Taco journalist Mando Rayo, a James Beard Award nominee and host of the Tacos of Texas podcast, talked with the Texas Standard on what issues arise when the neighborhood taqueria goes under and gets replaced by hipster tacos – and asks, who is this for?

This transcript has been edited lightly for clarity:

Texas Standard: First, tell us a little bit more about this sentiment that Austin has expensive tacos and why that might actually mean something more than the price tag reveals.

Mando Rayo: I mean to be honest, once you kind of hit the Austin city limits, if you hear the Teslas purring, the construction sites clanking and the fancy dogs on the sidewalk, you know you’re in Austin. And, to be honest, I call that taco gentrification, where you have places that have been pushed out.
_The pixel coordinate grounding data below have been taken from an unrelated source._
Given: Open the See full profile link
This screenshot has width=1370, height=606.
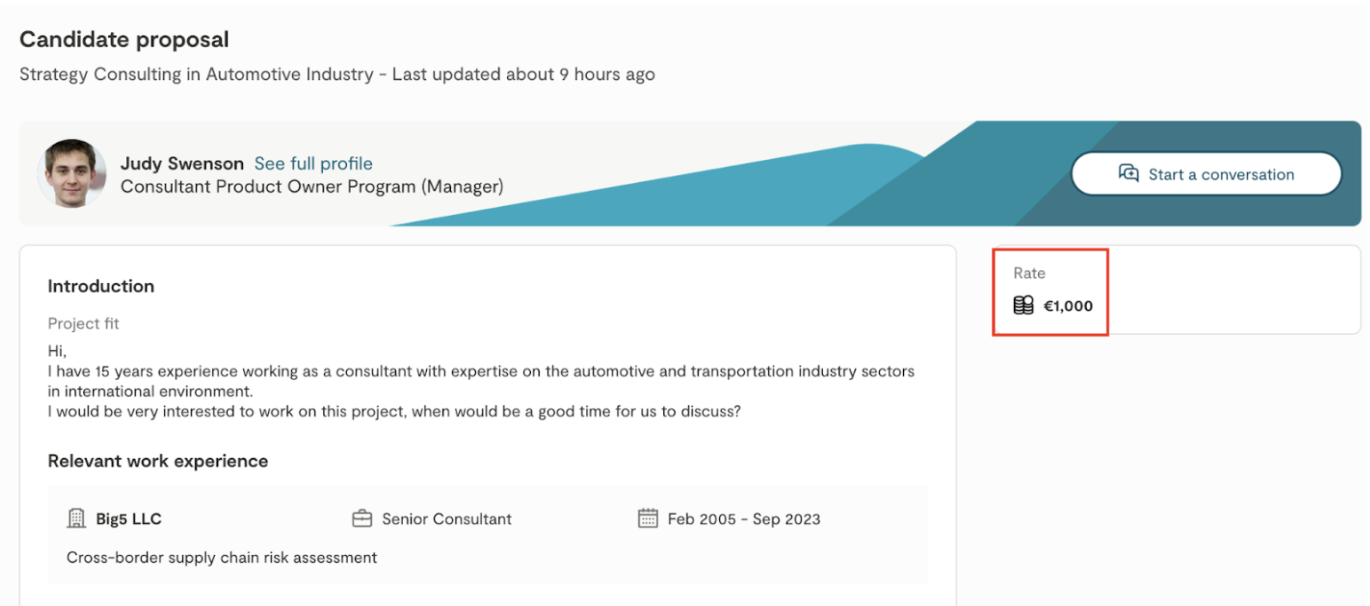Looking at the screenshot, I should [313, 164].
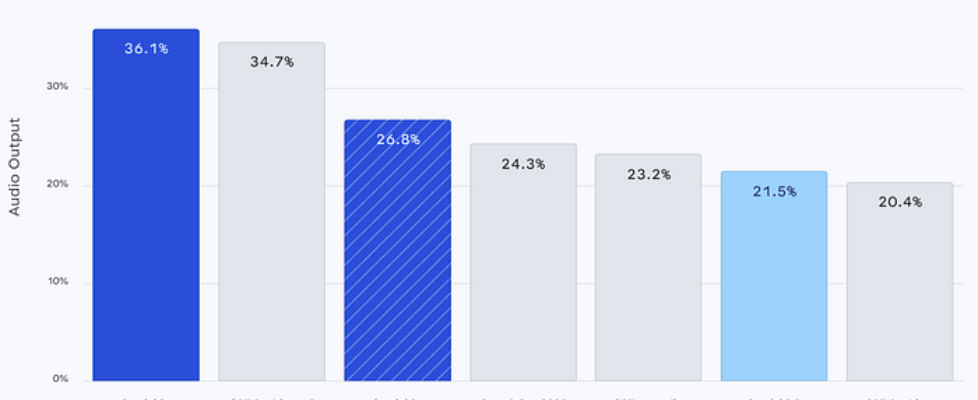The image size is (978, 400).
Task: Click the 23.2% data label text
Action: (649, 174)
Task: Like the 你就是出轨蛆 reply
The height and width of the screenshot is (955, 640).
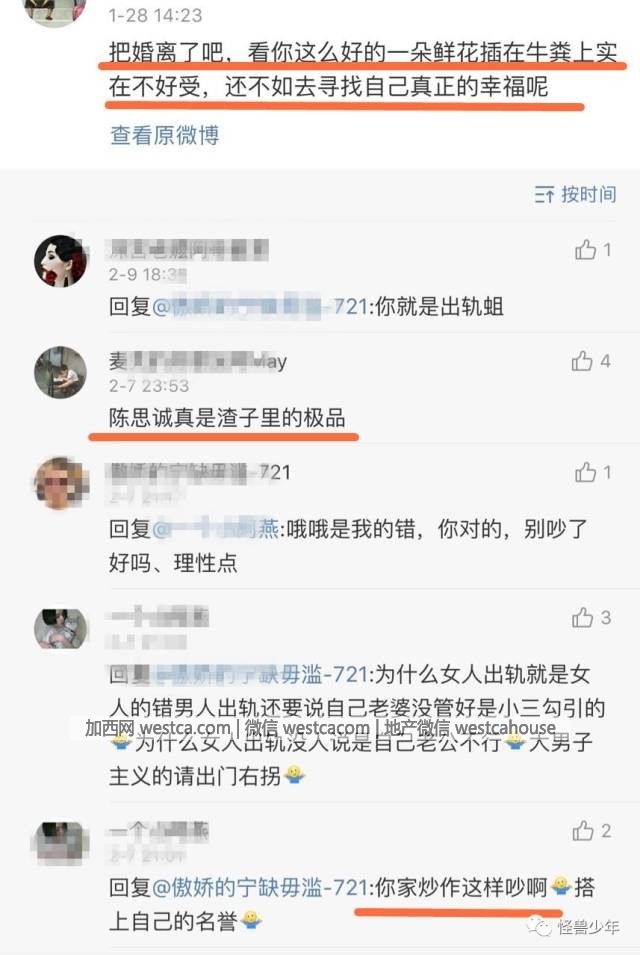Action: [x=593, y=249]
I’m talking about restaurants, mom-and-pop shops that have been pushed out because of the rising rents, because of the rising prices, and they’re not able to keep their restaurants.

And so what happens? Who replaces them? It’s a lot of restaurant owners, investors that always put a spin on the tacos. And what you have there now is all of a sudden you go from a $2 taco to a $6 to $8 taco. And that’s the idea of like, okay, what’s happening here, and who can go? You know, I guess that’s the question. Like, who can go to these places, as well as who are you leaving out?
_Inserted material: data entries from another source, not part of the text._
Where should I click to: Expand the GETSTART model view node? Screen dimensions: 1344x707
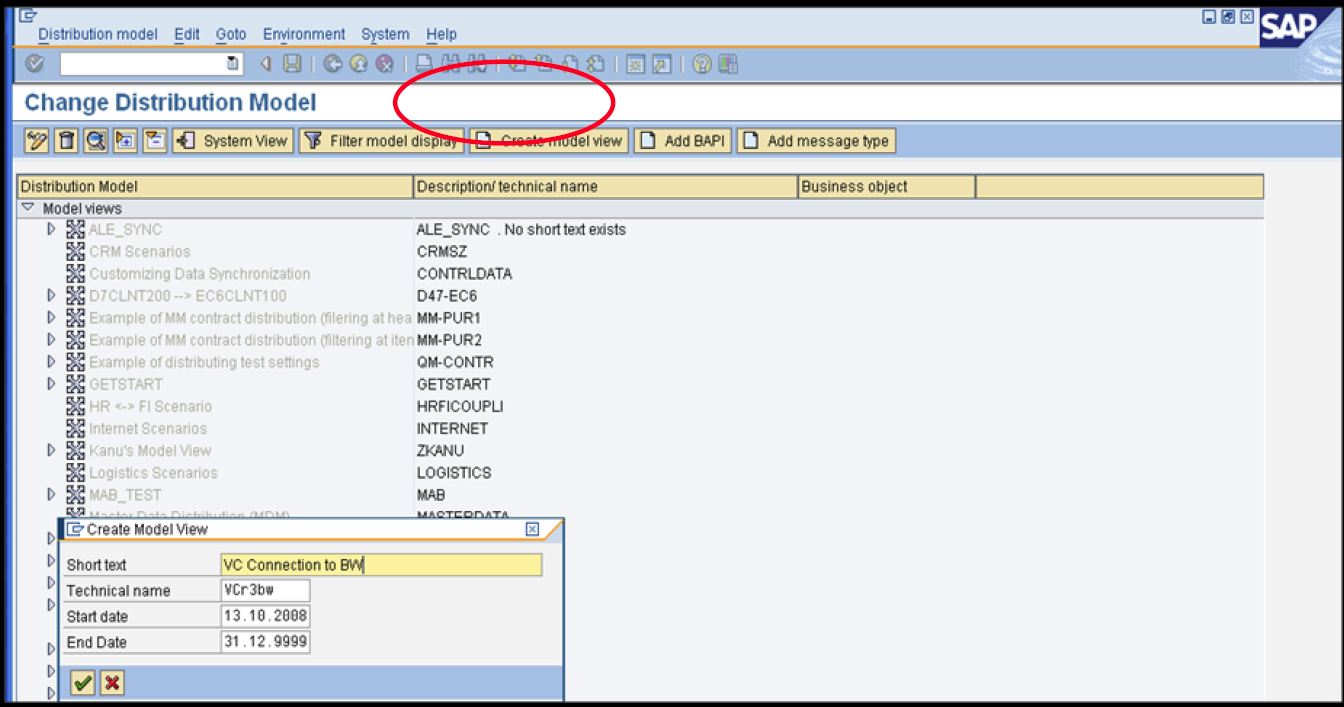point(51,384)
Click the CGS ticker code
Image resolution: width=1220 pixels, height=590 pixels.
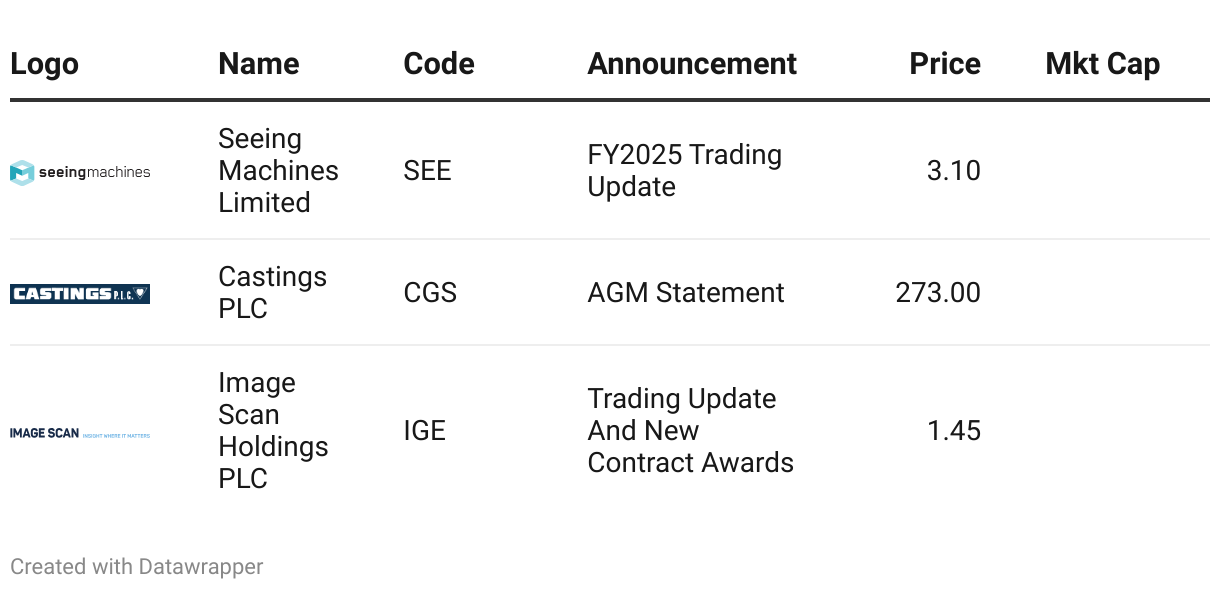pyautogui.click(x=430, y=293)
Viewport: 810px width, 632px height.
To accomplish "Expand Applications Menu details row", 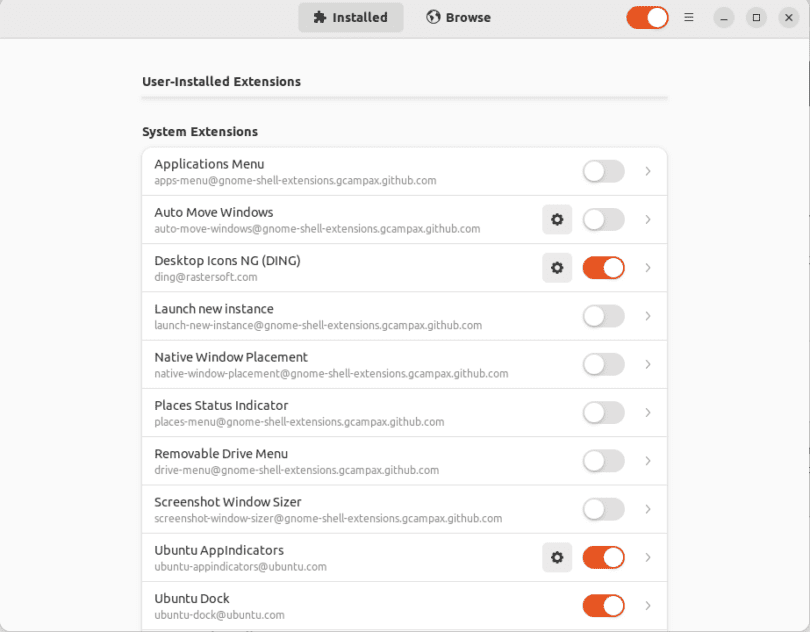I will pos(647,171).

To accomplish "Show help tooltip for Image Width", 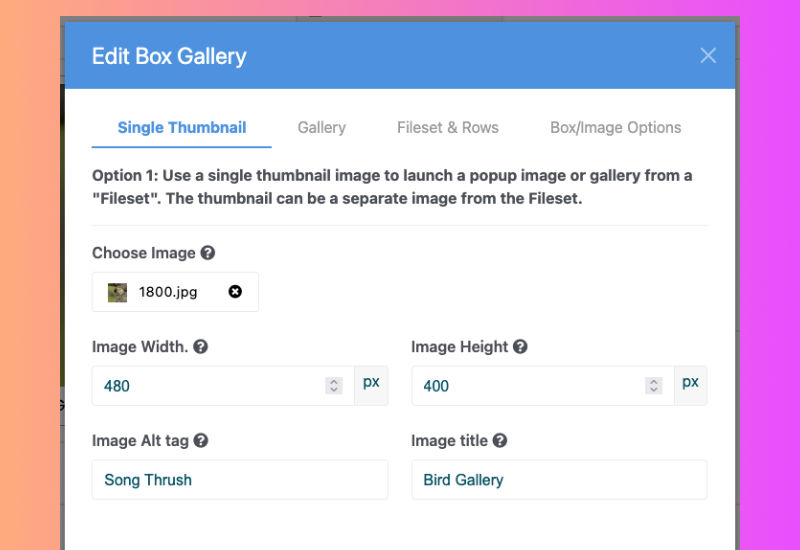I will click(x=201, y=346).
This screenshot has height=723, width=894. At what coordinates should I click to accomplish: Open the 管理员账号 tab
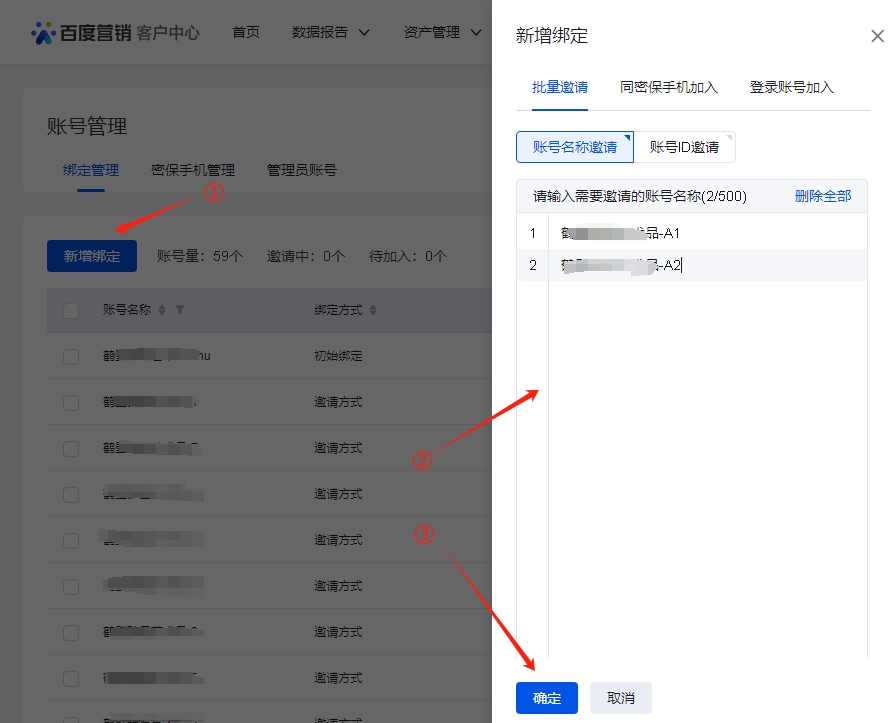coord(301,170)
Well, and you know, where is that money going? Let me ask you about this taco gentrification idea. Are you also talking about the tacos themselves? Like a taco menu item that calls itself a taco, but seems so far away from, you know, the way you, as an expert, might define a taco that maybe it’s not even a taco anymore or something like that. 

Yeah. I mean, you know, it’s a different spin. And, you know, while everybody enjoys the taco, I don’t know if there’s enough attention put on what it takes to actually create something that feels like something that came out of a home or a kitchen. And so this idea where, you know, you just kind of put this spin on it, it kind of loses its meaning.
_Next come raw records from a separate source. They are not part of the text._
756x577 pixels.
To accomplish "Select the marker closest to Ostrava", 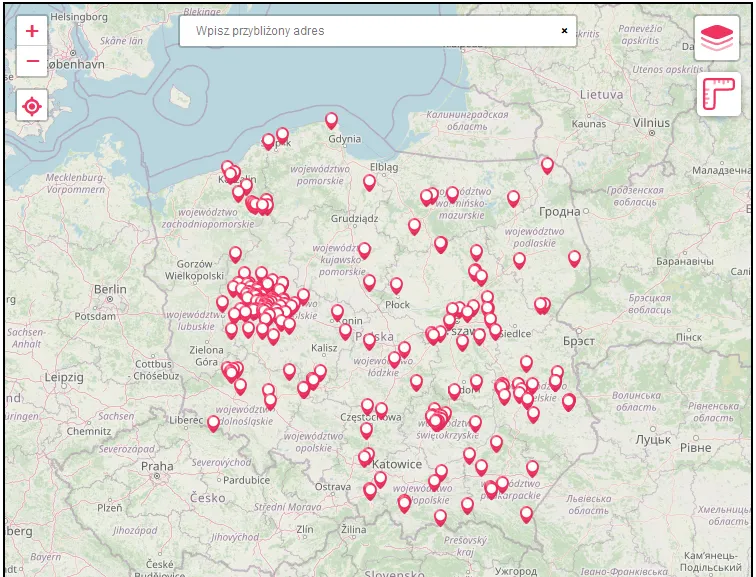I will point(370,491).
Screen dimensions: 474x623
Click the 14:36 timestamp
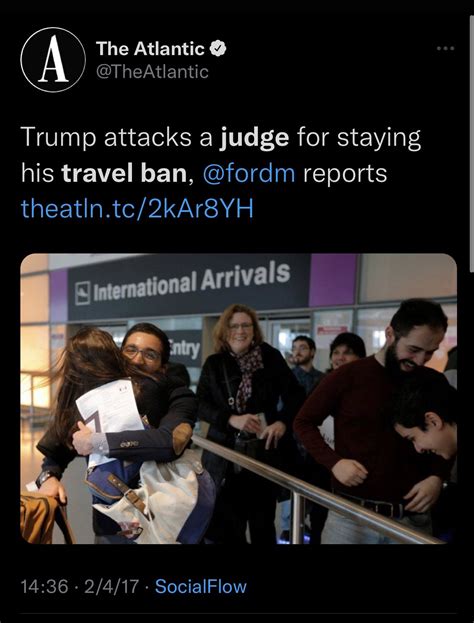click(x=44, y=587)
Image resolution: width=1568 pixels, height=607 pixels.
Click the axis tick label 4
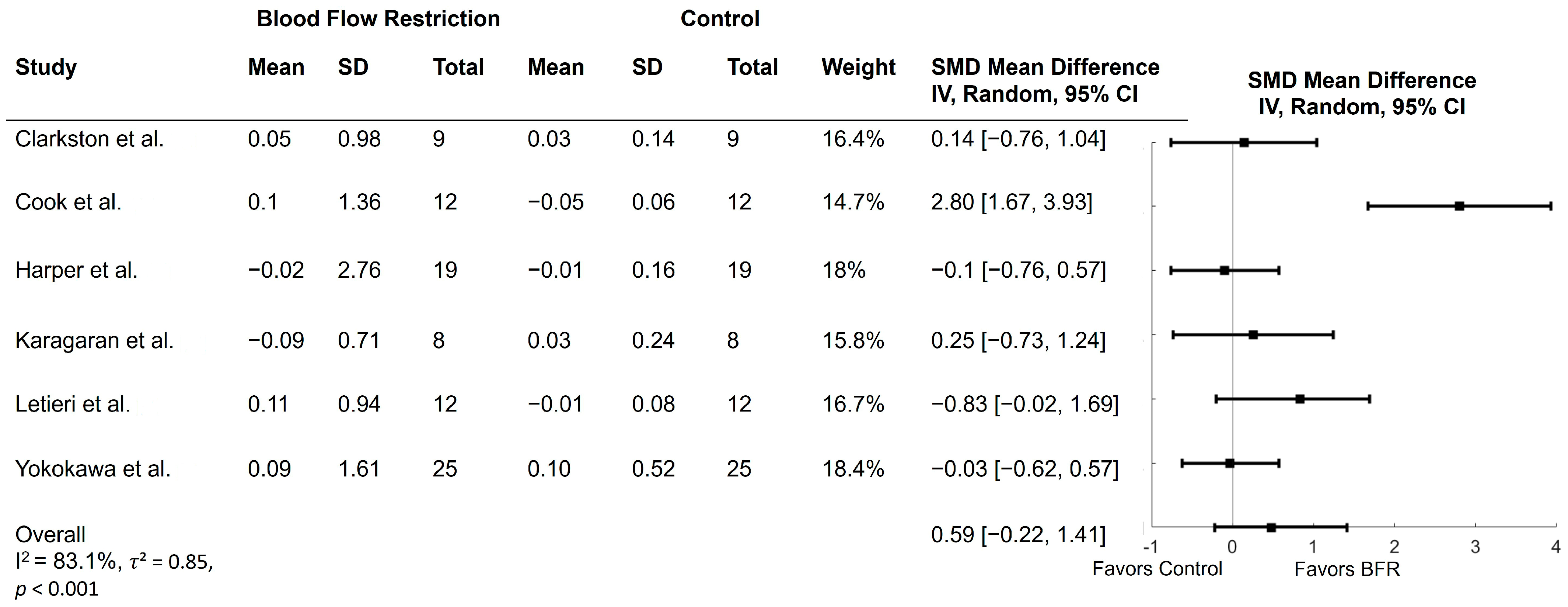[x=1555, y=547]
So this idea around taco gentrification that we explore on my podcast is like, well, what are the roots of that? And so what are the roots of Austin, all the way back to the 1928 master plan where Mexicans and the Black communities were pushed out of their neighborhoods and into the East Austin?

Perhaps the connection, if we’re talking about what’s a taco, right – and you’ve talked a lot about this in the past – it’s the connection with the culture, right?  I mean, that’s what we’re talking about here in taco gentrification if I understand what you’re saying, no?

Yeah, yeah. I mean, you can put a nice facade on a restaurant, but you know, what you’re missing is the culture. And then you look around and you don’t see that representation in a business, in a restaurant – then, you know, there’s something missing there.

Our producer Kristen Cabrera was saying that during one of the last few years of the life of chef Anthony Bourdain, he took on the topic of why some types of cuisines are priced higher than others and said that Mexican food deserved more respect, and that it was a “racist assumption that Mexican food should be cheap.” Isn’t there something to that?

Oh, yeah, I completely agree. You know, when you think about like, say, tacos al pastor and the process it takes to make a good taco al pastor – I mean, you’re talking about multiple ingredients, not just like a season or mayonnaise, but it is a process. So I do feel that that is a completely valid point of view. But when you have so much of this high-priced taco, it excludes people.

So it’s kind of like, you know, where do you find that balance, right? Where like for me, I love a good taco, and I will pay the price for something that not only tastes good, but honors and respects where the food comes from. But at the same time, it’s like thinking about if your street, if most of what options you have now there are $6 to $7 tacos, there’s an imbalance there.